Thursday, December 4, 2008

Three Things to Know About Emergency C-Sections

One thing I've noticed more since having a c-section is, not only how many other women have them, but just how many of them are classified as "emergency c-sections". I was reminded of this just last week as I spoke with a friend and she kind of laughed and said, "although, I don't really think my c-section was truly an emergency..." I thought more about that and realized that, realistically, all unplanned c-sections seem to get labeled as emergencies. Here are three different scenarios, all of which get the same label: emergency c-section.

  1. A woman has been in labor too long or has pushed for too long and the doctor decides that it is time to deliver the baby by c-section. There is not necessarily anything "wrong" in this situation. It's just safer after a period of time to deliver surgically. In these cases, they usually get everything prepped and can wait a bit for the anesthesiologist.
  2. It is determined that it is unsafe for the baby to be delivered vaginally but the woman is not in any sort of hard labor. Usually there is some risk to the health of the baby and/or mother in these situations. It is imperative that the c-section be performed. Nonetheless, in these cases it is not uncommon for the medical team to wait for the arrival of a spouse or family member. Time is a factor, but it's not a life or death situation to postpone the c-section for a half-hour or so.
  3. Things go horribly wrong and the baby has to be removed NOW otherwise risking severe injury or death to mother or baby. In these cases, there is no wait for the anesthesiologist; these are the cases that cause "typical" laboring mothers to have to wait for their epidurals. They are high priority. Prep often happens in transit to the OR and the doctors wait for no one. These c-sections happen at breakneck speed.
I outline these differences not to "rank" how bad one's experience is versus another. Quite frankly, I *hate* birth story competitions. I just think it's important to know what a wide array of situations the term "emergency c-section" can encompass. I know when I hear that term I tend to think that something went suddenly and devastatingly wrong. Happily, that is not always the case.


Kris said...

My c-section was yet a fourth scenario. Fully dilated, contractions every 3-4 minutes, but baby was breech. Baby born by c-section 1.5 hours after arrival at hospital.
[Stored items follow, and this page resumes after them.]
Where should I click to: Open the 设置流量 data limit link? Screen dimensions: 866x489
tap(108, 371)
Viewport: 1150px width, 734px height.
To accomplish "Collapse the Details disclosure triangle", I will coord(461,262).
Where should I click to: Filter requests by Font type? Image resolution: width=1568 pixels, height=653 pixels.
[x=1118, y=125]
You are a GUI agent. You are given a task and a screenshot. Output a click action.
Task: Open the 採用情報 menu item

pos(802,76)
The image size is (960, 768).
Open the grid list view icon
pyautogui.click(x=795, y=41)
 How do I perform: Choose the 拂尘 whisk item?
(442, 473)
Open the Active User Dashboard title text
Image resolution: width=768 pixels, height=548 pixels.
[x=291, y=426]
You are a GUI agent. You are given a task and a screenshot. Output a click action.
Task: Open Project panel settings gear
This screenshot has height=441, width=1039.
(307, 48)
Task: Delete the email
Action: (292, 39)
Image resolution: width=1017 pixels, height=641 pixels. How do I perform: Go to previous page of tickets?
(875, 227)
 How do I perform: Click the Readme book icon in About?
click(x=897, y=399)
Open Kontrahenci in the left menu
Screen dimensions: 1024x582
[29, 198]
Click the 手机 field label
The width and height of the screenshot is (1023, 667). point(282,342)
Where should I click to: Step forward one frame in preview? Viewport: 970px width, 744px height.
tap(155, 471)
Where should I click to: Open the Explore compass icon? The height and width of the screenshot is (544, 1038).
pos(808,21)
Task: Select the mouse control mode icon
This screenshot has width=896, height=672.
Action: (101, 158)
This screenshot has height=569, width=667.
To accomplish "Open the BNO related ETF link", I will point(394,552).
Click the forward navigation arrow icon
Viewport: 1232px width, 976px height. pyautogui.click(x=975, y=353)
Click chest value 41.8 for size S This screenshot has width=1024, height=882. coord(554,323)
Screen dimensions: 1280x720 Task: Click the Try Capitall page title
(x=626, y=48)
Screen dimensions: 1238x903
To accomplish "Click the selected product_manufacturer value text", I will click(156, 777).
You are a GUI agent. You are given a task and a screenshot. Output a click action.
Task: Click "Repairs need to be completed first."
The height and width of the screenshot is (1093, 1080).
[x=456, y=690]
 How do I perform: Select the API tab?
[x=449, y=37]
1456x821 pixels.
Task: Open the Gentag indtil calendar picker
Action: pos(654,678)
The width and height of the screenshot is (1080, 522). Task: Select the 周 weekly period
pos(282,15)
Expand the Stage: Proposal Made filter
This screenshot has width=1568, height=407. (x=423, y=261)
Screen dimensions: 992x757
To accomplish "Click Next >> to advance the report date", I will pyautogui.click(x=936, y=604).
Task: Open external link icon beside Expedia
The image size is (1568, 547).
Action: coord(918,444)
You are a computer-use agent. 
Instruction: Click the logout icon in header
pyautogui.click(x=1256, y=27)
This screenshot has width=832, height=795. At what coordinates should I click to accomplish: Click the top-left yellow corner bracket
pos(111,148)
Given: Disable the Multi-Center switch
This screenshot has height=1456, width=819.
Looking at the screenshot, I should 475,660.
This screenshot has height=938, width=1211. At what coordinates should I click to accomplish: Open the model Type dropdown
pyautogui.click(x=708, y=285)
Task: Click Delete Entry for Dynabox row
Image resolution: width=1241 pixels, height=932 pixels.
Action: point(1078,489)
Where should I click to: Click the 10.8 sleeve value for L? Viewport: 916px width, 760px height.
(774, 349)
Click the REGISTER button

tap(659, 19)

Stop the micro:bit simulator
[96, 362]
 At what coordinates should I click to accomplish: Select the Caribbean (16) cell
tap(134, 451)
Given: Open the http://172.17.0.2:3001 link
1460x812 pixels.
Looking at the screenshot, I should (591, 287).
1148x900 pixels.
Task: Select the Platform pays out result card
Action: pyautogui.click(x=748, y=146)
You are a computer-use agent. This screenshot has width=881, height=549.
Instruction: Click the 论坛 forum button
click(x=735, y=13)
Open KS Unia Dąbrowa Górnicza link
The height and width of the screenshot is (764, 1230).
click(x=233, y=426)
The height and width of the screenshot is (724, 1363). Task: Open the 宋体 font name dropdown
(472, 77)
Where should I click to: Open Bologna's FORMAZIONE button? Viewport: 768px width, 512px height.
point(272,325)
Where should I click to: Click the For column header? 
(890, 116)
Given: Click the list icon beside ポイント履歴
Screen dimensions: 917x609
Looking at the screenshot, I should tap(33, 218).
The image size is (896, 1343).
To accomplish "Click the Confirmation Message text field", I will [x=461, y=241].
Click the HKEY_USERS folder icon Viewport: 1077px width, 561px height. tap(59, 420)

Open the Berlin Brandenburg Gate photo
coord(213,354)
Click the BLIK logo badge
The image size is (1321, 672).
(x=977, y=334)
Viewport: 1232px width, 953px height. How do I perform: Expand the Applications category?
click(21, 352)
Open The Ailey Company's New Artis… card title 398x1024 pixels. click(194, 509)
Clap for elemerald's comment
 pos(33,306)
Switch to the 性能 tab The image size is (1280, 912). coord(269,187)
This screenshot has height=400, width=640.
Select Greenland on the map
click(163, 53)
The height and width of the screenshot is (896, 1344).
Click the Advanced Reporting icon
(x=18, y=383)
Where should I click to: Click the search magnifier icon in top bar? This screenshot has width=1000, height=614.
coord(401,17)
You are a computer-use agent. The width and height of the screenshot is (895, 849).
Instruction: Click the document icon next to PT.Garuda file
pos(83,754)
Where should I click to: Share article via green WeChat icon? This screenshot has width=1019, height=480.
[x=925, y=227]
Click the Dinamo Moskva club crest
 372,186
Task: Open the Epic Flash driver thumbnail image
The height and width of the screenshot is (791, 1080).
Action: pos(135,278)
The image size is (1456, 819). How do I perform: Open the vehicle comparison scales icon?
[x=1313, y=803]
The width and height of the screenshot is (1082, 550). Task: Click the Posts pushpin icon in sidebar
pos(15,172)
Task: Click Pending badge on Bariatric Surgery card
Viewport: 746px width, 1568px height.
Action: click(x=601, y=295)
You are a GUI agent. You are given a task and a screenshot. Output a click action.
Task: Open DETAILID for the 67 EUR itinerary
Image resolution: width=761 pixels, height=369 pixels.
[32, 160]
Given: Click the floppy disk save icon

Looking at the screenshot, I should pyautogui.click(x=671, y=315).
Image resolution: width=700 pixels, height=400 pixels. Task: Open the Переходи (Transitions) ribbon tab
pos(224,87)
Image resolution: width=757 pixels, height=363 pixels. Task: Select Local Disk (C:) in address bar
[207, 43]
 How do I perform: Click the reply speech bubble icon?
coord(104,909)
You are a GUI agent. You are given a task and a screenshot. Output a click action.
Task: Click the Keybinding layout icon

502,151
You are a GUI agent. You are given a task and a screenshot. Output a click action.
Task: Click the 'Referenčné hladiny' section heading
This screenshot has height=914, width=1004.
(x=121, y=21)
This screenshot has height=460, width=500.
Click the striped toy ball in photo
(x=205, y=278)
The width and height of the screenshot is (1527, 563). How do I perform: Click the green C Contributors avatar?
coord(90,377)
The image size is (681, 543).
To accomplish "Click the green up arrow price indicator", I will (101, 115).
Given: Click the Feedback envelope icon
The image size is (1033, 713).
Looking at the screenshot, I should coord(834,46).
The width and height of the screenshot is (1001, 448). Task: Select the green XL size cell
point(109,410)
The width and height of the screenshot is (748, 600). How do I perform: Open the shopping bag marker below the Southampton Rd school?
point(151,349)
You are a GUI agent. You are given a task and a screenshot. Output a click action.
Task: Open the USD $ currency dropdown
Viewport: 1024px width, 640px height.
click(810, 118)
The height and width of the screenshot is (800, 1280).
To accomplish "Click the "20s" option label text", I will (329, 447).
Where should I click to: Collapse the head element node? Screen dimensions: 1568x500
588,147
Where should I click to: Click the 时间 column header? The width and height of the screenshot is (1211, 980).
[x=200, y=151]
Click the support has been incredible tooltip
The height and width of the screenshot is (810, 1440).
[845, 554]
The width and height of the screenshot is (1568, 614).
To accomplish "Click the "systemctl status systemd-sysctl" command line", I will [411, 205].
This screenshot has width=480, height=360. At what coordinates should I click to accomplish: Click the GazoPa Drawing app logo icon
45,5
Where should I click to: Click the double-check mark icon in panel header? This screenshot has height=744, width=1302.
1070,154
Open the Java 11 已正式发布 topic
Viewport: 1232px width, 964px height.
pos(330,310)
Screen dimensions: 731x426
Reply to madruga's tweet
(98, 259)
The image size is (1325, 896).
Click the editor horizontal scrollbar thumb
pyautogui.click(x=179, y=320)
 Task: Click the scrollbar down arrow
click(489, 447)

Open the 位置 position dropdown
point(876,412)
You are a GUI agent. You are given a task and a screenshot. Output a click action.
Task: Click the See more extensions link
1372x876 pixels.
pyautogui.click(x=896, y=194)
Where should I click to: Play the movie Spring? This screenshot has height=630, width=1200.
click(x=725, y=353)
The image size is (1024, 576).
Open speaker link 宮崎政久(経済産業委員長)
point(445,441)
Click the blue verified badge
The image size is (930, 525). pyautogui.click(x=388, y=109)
We waited for the OB to arrive, then prepped for the c-section after he confirmed position by portable u/s.

This was a 30 weeker, so the NICU and neonatologist also needed to prep for the baby.

JessieLeigh said...

Kris- Thanks for sharing your story! There are innumerable different c-section scenarios, that's for sure... I also had a breech situation (footling) and that usually leads to a c-s. How old is your former 30-weeker now?